A Medicina vem descobrindo que as gerações passadas de médicos têm uma imensa contribuição a dar neste aspecto. Próximos das famílias se faziam não só o técnico, mas o amigo, o conselheiro. Tratando seus pacientes no ambiente doméstico, não os expunha à frieza dos corredores de hospitais e das maternidades. Sabiam ouvir , coisa imprescindível a um bom profissional. A maior parte dos pacientes procura o consultório muitas vezes para serem ouvidos, pois na correria dos dias atuais, ninguém tem mais tempo de conversar com ninguém. Saber ouvir é tão importante quanto ter o conhecimento científico para prescrever. Pedro Nava dizia com propriedade que ,para o médico, ler Balzac é tão importante quanto estudar o compêndio de Medicina Interna.A morte, também, precisa ser entendida como um processo natural e não como a falência da Medicina. Devemos fazer todo o esforço para não transformar a morte a vista numa penosa morte a módicas prestações diárias. E é sempre bom lembrar que médico não tem cliente, tem paciente.

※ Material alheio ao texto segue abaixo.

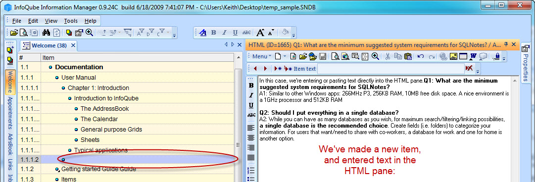Click the Save floppy disk icon in HTML toolbar
Screen dimensions: 535x182
click(x=322, y=56)
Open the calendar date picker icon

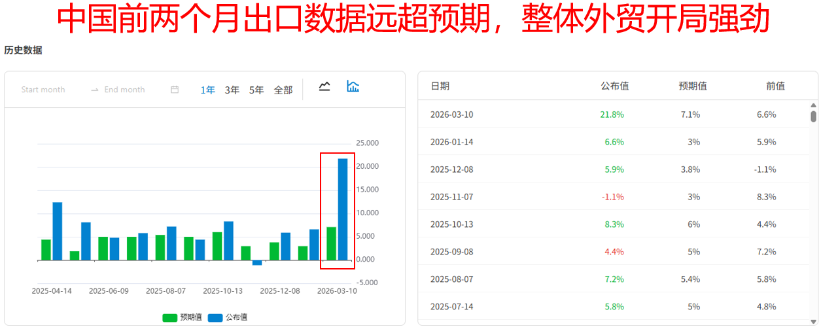pos(175,90)
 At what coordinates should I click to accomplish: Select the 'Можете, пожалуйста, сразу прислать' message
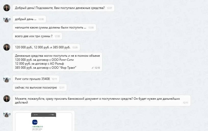tap(101, 100)
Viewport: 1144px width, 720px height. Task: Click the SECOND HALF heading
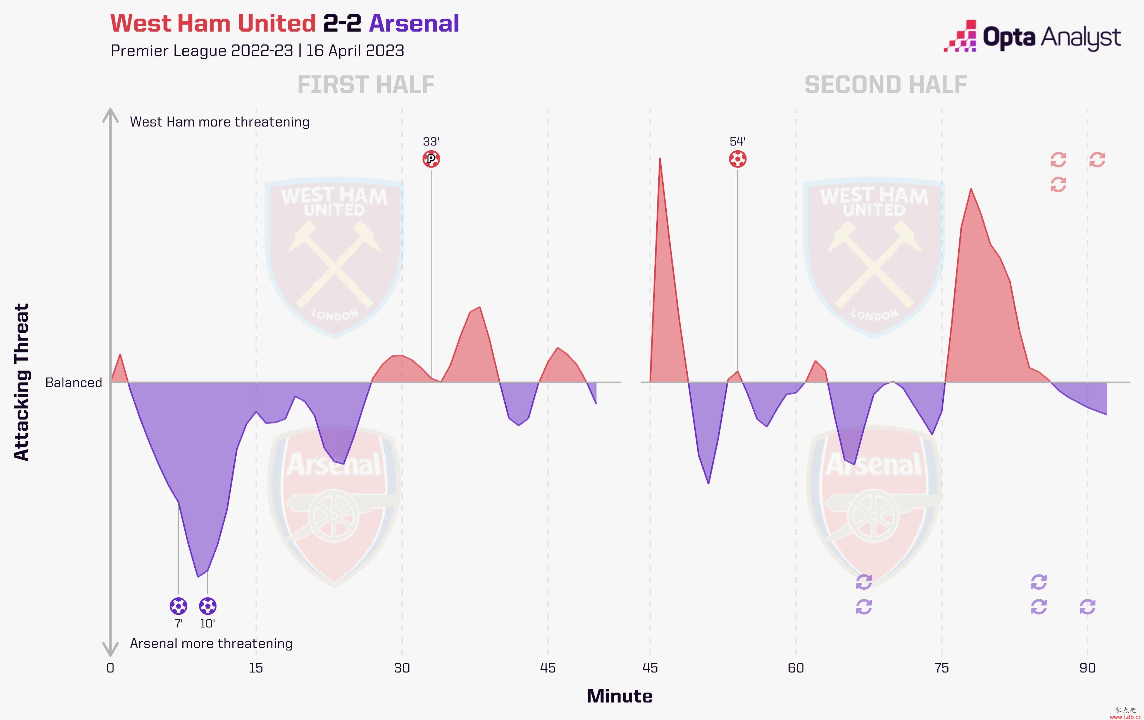point(886,85)
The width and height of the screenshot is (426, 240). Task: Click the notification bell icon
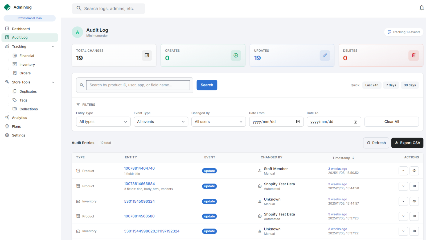[421, 8]
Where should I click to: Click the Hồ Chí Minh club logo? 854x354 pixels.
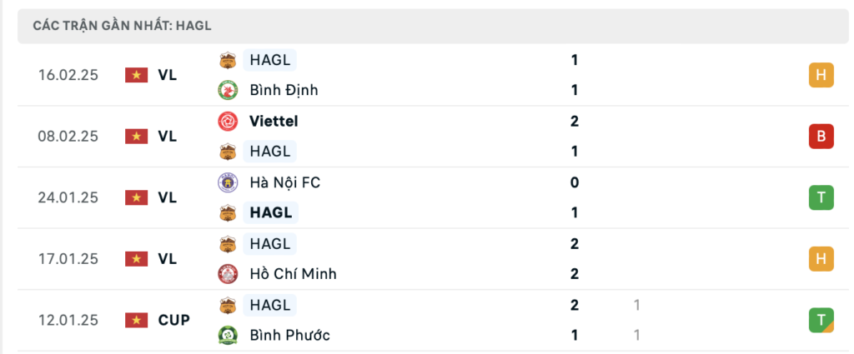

E mais que tudo: somos falíveis, frágeis e muitas vezes impotentes já que somos feitos da mesmíssima matéria dos nossos pacientes. A autonomia do paciente é assim uma verdade sagrada. Não temos o direito de prescrever um melhoral a qualquer paciente, sem sua expressa , clara e definitiva anuência, por mais penoso, duro que isto muitas vezes possa ser. É preciso entender definitivamente que a Medicina foi posta na Universidade na área de Saúde por mera decisão pedagógica, mas na realidade fazemos parte da área de Ciências Humanas. Não nos formamos técnicos em Medicina somos bacharéis em humanidades.